Tenacious. Feisty. Competitive. Intense. These are the terms that get recycled over the course of any conversation concerning Portland State sophomore guard Jane Gowans.

Coaches and players talk about her selfless attitude on the court.

They discuss her willingness to do the little things to help her team win ball games, hustling to make the plays that are rarely glorified in the box score. They discuss her leadership qualities, both on the court and throughout campus, and her abilities to motivate her teammates vocally.

Those in and around the Vikings’ women’s basketball team mention all of those character traits in their descriptions of Gowans’ play, but invariably they arrive at the same conclusion in summing up the 5-foot-9 New Zealand native: driven.

“This is really a highly competitive person,” head coach George Wolfe said. “Jane is very tough – very strong-minded.”

Senior guard Krishelle Jessee agrees.

“She works so hard, and she’s all over the floor defensively – frustrating people,” Jessee said. “She’s so aggressive, and really a great asset to this team.”

Gowans came to Portland State for her freshman year in 2000 from Nelson, New Zealand, where she distinguished herself as a basketball player by earning MVP honors on the under-20 national team.

She admits the move to Portland was an adjustment.

“I’m from a small town and I wanted to come to a big city,” Gowans said, “and it took me about a month to adjust. There was a slight language barrier, just in some of the words that are different between the cultures, but things went well and Portland State’s been a good place for me.”

Wolfe has been impressed with the manner in which Gowans has adapted to life as a student-athlete in the Pacific Northwest.

“Jane has a magnetic personality,” Wolfe said. “She’s very proactive in everything she does.
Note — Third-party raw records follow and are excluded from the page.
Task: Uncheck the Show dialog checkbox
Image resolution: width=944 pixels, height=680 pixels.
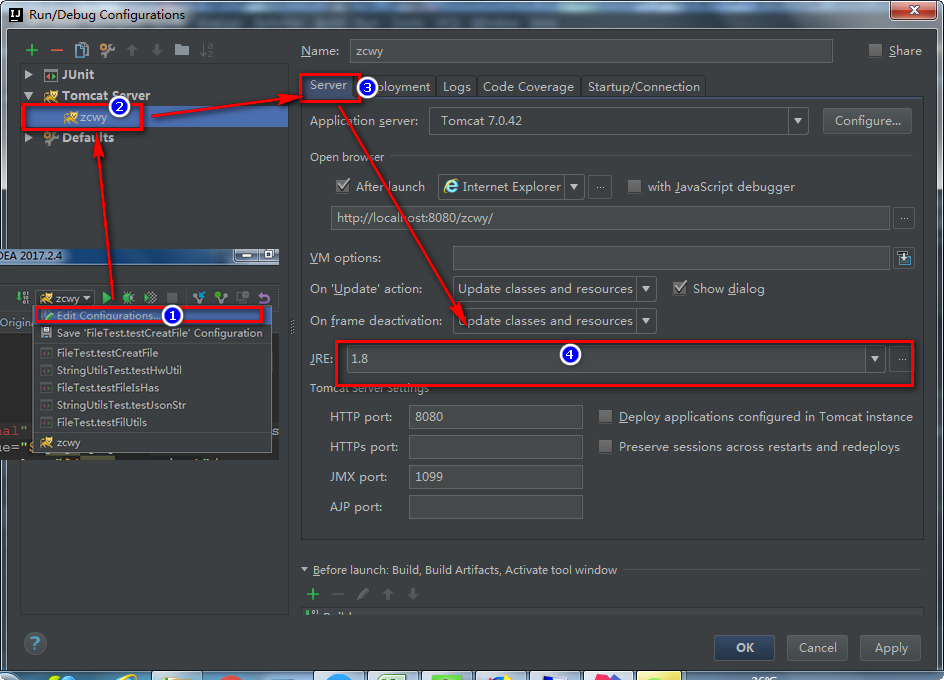Action: (x=680, y=288)
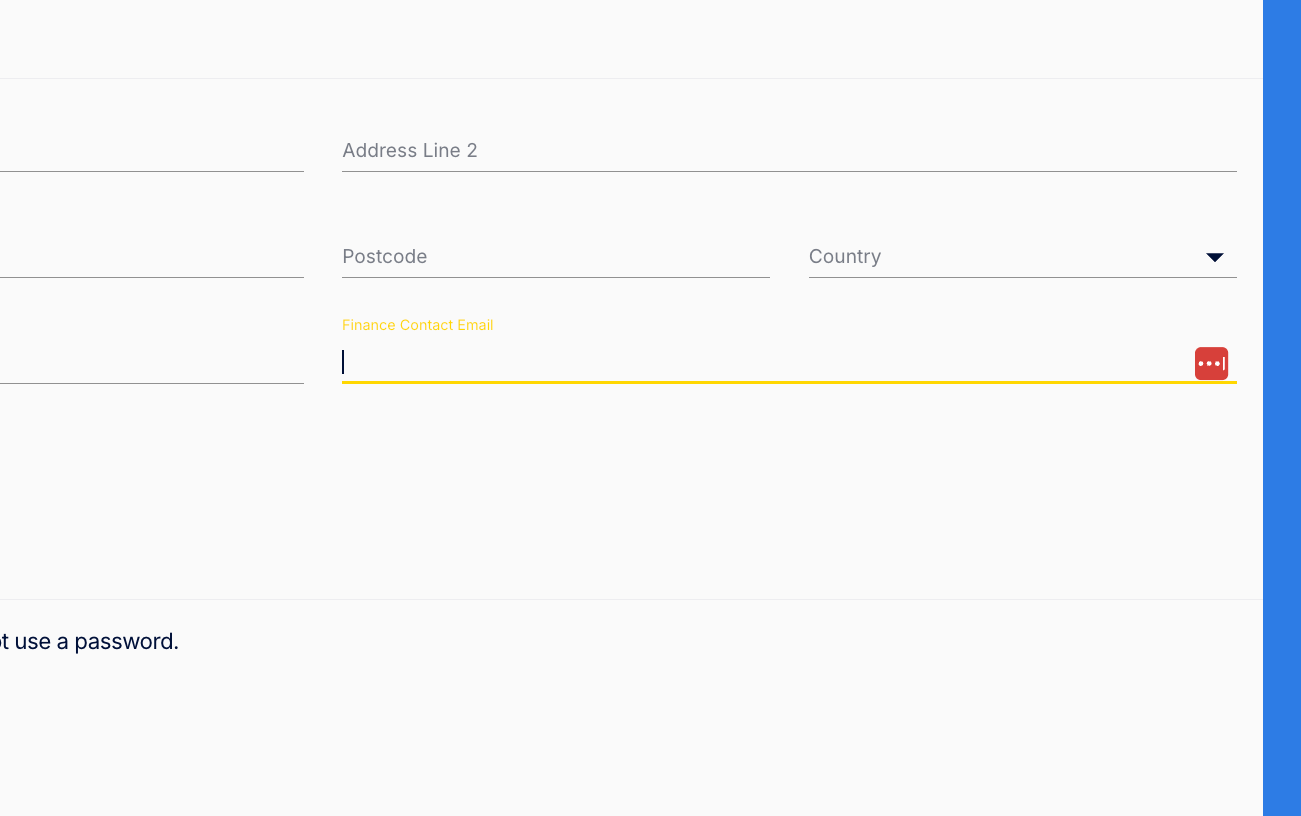Select the yellow Finance Contact Email label

coord(417,325)
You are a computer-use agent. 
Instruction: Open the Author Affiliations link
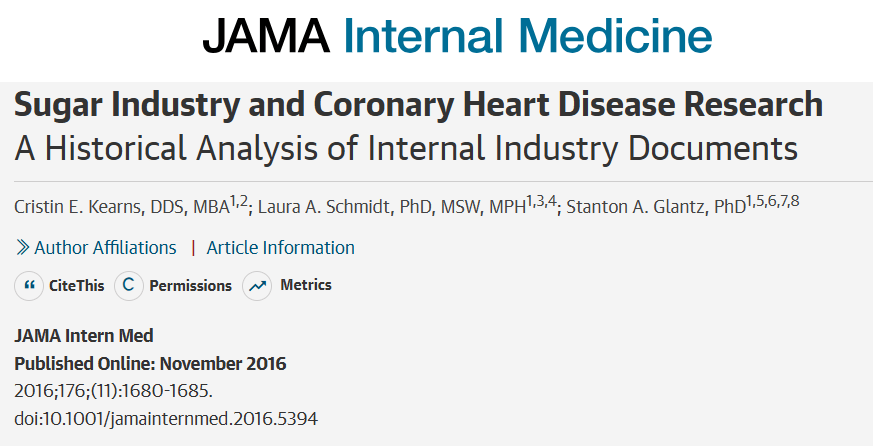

She made the effort to become a part of the team from the start, and she’s done things like organize team potlucks at her house to help build a sense of unity. As a leader, she covers all the bases.”

She is beginning to serve notice with her play and afore-mentioned toughness, which doesn’t bode well for opposing backcourts as the Vikings plunge into Big Sky Conference play.

After averaging 5.8 points and 1.9 rebounds in an injury-plagued freshman campaign, Gowans has managed to stay mostly healthy this year, raising those averages to 8.4 and 3.6 respectively.

The term “mostly” applies to her health this year because she has missed time with a few concussions.

“I don’t set goals for myself statistically, with the exception of charges,” Gowans said. “I take a lot of pride in stopping someone from scoring and taking charges. I like to try to draw at least one offensive foul per game.”

Gowans is working toward a degree in Administration of Justice with the hopes of one day working in crime-scene investigation or forensics.

“A lot of people think it’s a strange choice for a profession, but I’d like to be a coroner,” Gowans said. “It’s interesting work and it’s a chance to help people.”

Gowans is the product of an athletic family: Her father played professional soccer in England and her mother represented Canterbury in netball and gymnastics, while her two brothers are prominent in New Zealand in basketball and extreme skiing. She credits her parents with fostering the determination to succeed that has helped her clear hurdles at each stage of her development as a basketball player.

“My parents have encouraged me and worked on my behalf to keep me going in sports,” Gowans said. “They’ve always been tremendously supportive of my interests in sports.”

Gowans stays busy off the court also. In addition to class, she works as a student ambassador.

“It’s all about time management,” Gowans said, of balancing her schedule. “I got involved with SA, and each week I do a campus tour because I really like this school and I want to promote it.”

With the team ranked around the middle of the pack in the Big Sky, Gowans is looking for the Vikings to surprise some people this year and move up in the conference standings, a goal Wolfe agrees is realistic.

“I think we could be in the top quarter of the teams in this conference if we play the way I know we’re capable,” Wolfe said.

What would Gowans prescribe for the squad in trying to realize that goal?

“We need to be a little more feisty and aggressive,” Gowans said. “I think if we play with a little more team intensity, we can win some of the close games we’ve lost in the preseason schedule.”